Wednesday, 3 October 2012

MAHATMA GANDHI--AN ABRIDGED CRITICAL BIOGRAPHY

Today is the birthday of a great man. I have read his "My Experiments with Truth" a long time ago . When I remembered him I found that if someone asks me to narrate his life I would not be able to do so except narrating some stray incidents. I thought I should therefore compile a narrative of his life. I am giving it below. This was largely complied from the info in Wikipedia but vastly abridged. Despite all his weaknesses Gandhi was a great man. I would have loved to put together his idiosyncrasies in this narrative but I had no time as I wanted to post this today. I always believe that greatness should always be acknowledged but should never be made a basis for adulation. We should take the great strengths he had from his life but not all what he did and said without analysis. Absolutely no person should be held above criticism.

Mohandas Karamchand Gandhi was born on 2nd October 1869 at Porbander in Gujarat. His father was the Diwan of the Porbander state. He was powerfully influenced by his mother Putlibai who was a devout Jain. Hindu literature also made a strong impression on Gandhi.


When he was 13 years old, he was married to Kasturba who was then 14. Their first child was born when Gandhi was just 15 but died in childbirth. They had 4 more children, all sons.

Gandhi had his schooling in Porbander and then at Rajkot where he was a mediocre student. He finally passed his Matriculation from Bhavnagar with some difficulty. 

Gandhi then went to the University College of London in 1888 to study law. At London he came into contact with the Theosophists who made him read the Bhagavad-Gita along with them. This got him interested in religious thought.


His mother died while he was in London and when he came back to India. He tried to set up a law practice at Bombay which failed because he was too shy to speak in the court. He then returned back to Rajkot and was making a modest living drafting petitions for litigants but he had to give it up when he had a brush with a British Officer. Then in 1893 when he was just 24 years old, he accepted a yearlong contract with an Indian firm for a post in Natal, South Africa.

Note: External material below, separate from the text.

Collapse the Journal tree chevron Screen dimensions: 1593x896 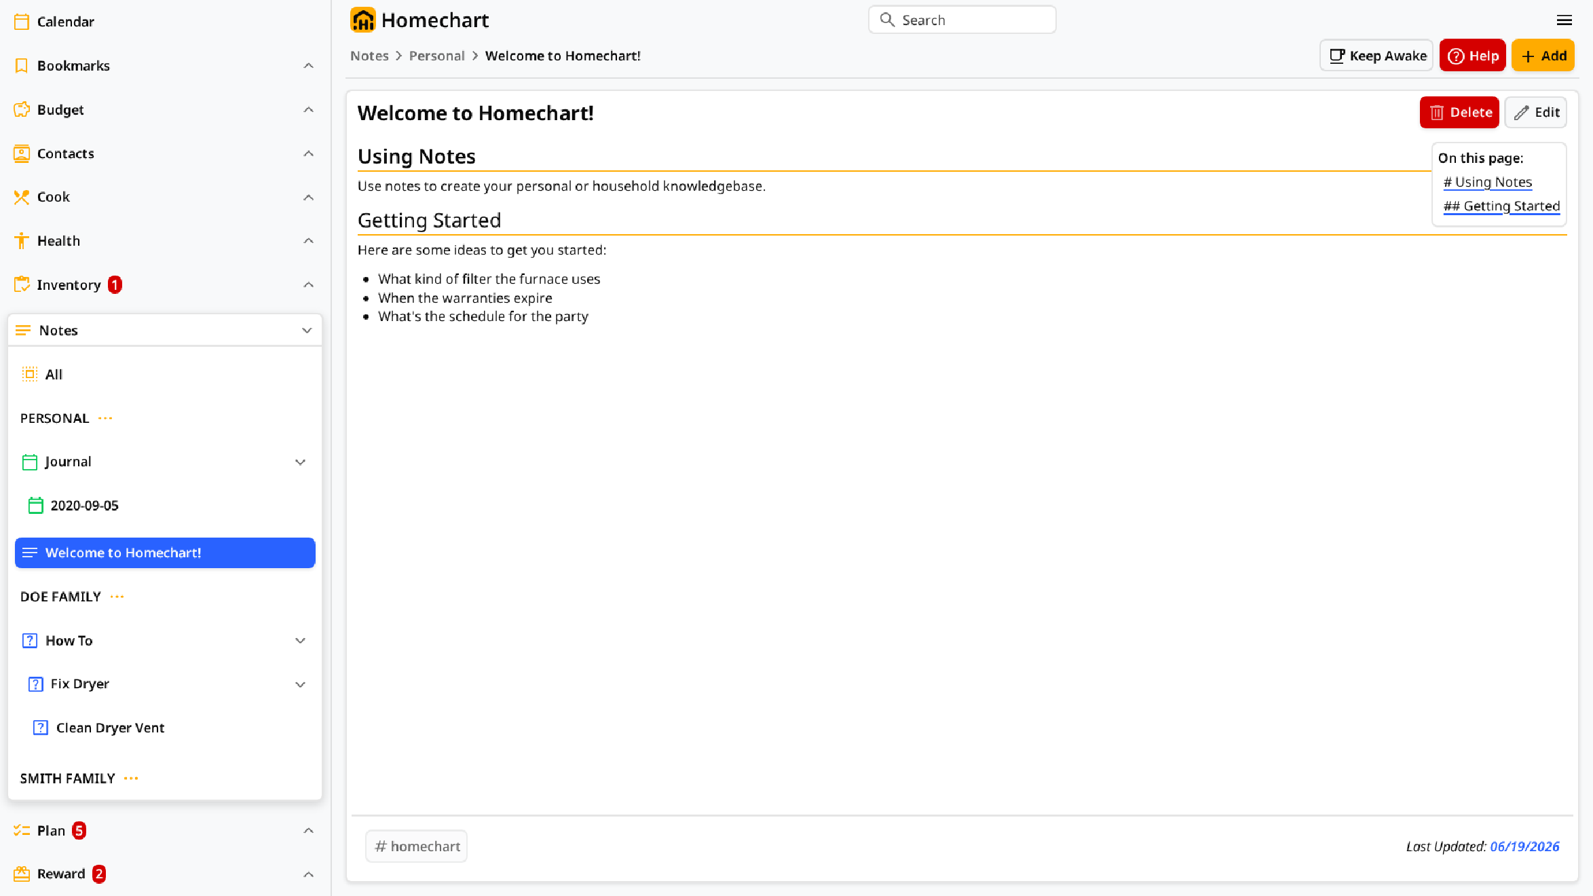pyautogui.click(x=300, y=462)
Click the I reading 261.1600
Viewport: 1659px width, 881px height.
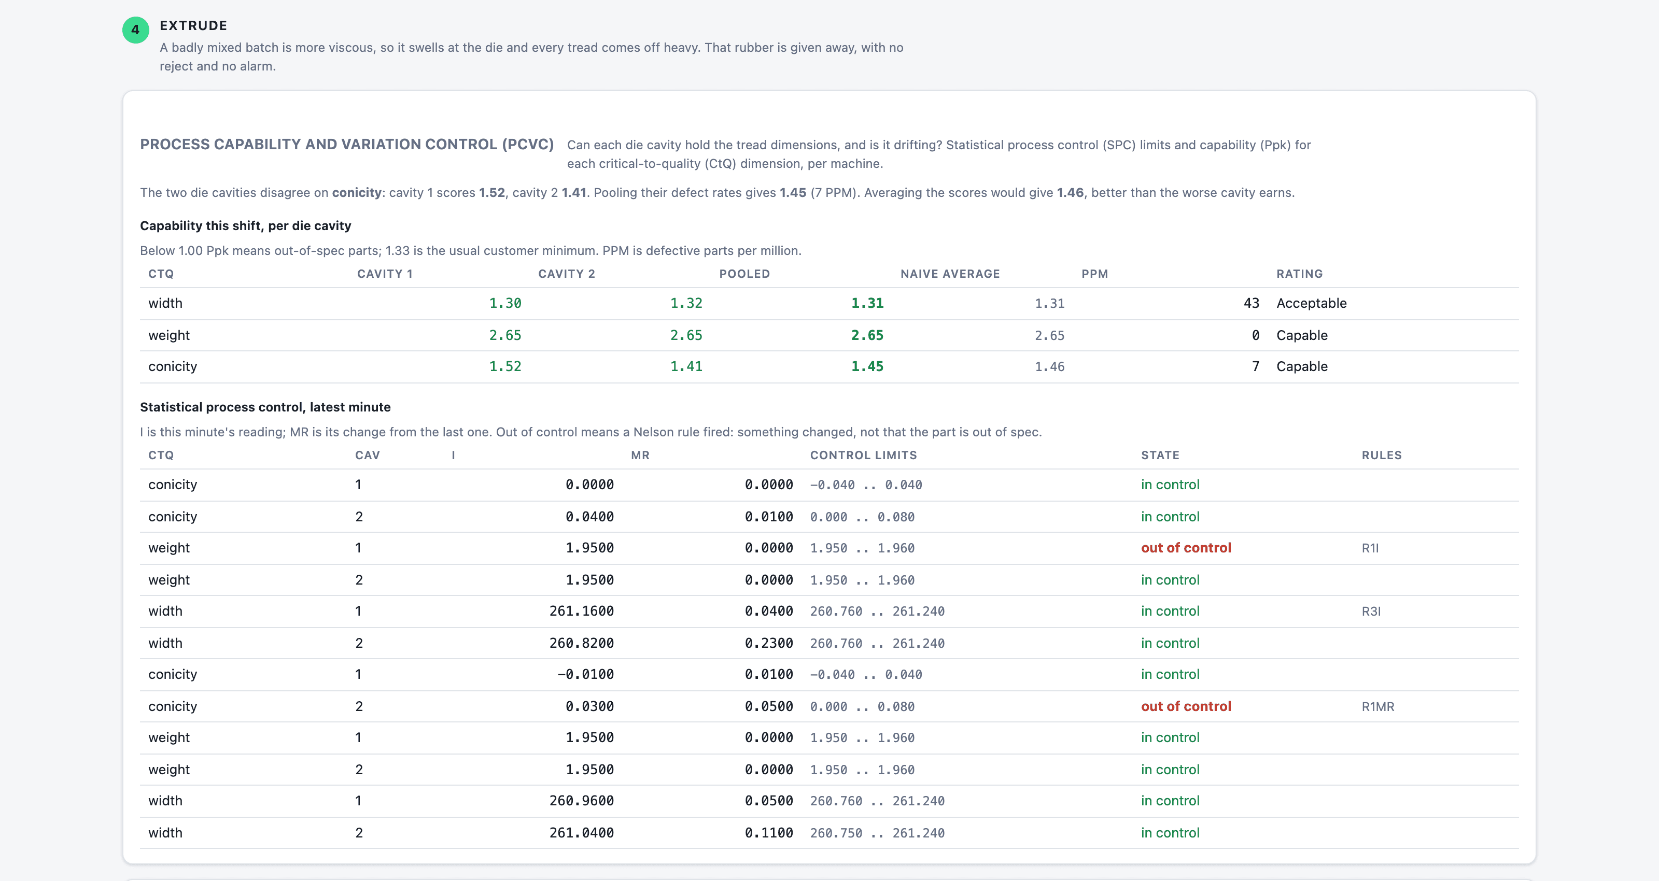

Gandhi spent a long period of 21 years in South Africa. His much quoted incident on the train where he was discriminated and thrown out did something to Gandhi. It is an alien country for him and another person in his place would have bore the discrimination but not so Gandhi and he fought back. He is a frail man and stood 5 foot 4 inches tall and weighed around 110 pounds, yet his determination is that of steel. He stood firm on the issue as well as the subsequent discriminatory incidents that took place.

Gandhi helped to found the Indian Natal Congress in 1894 which made the Indians in South Africa into a united force. He first used the weapon of peaceful Satyagraha in 1906 against the Transvaal government when it enacted a legislation which compelled the Indians to register. The Indian community accepted his plan and struggled peacefully for 7 years before the agitation was suppressed by the government but there was a public outcry against the force used to do so and the South African leader Jan Christian Smuts had to negotiate a compromise with Gandhi. Gandhi has adopted the weapon of Satyagraha from the Sinn Fein activists of Ireland who used it when was in England and made it more effective than them.

When the British were fighting a war with the Zulus, Gandhi formed a stretcher bearer corps of 20 members manned by Indians and commanded by him. This corps was treating the wounded British soldiers. This corps operated only for 2 months.

He came back to India in 1915 with an international reputation and the country welcomed him with open arms. He joined the Indian National Congress and was introduced to the national issues and politics by Gopalakrishna Gokhale.


Surprisingly enough, the pacific Gandhi mounted a war recruitment campaign during the first world war after the war conference called by the British in 1918. This time not an ambulance corps like the one he raised for the Zulu war but for actual combat. 

Gandhi’s first achievement came in 1918 with the Champaran agitation in Bihar. The peasants were forced by the British to grow Indigo whose demand has been declining. Furthermore, they are required to sell the produce to the British planters at a fixed price. Gandhi took up a non violent struggle in the area and won concessions from the government.


In 1918, Kheda in Gujarat was hit by floods and famine and the peasantry was demanding relief in taxes which the British were in no mood to consider. Gandhi initiated non cooperation in the area and the government had to yield in 5 months time. Vallabhai Patel represented the farmers in the talks with the British. 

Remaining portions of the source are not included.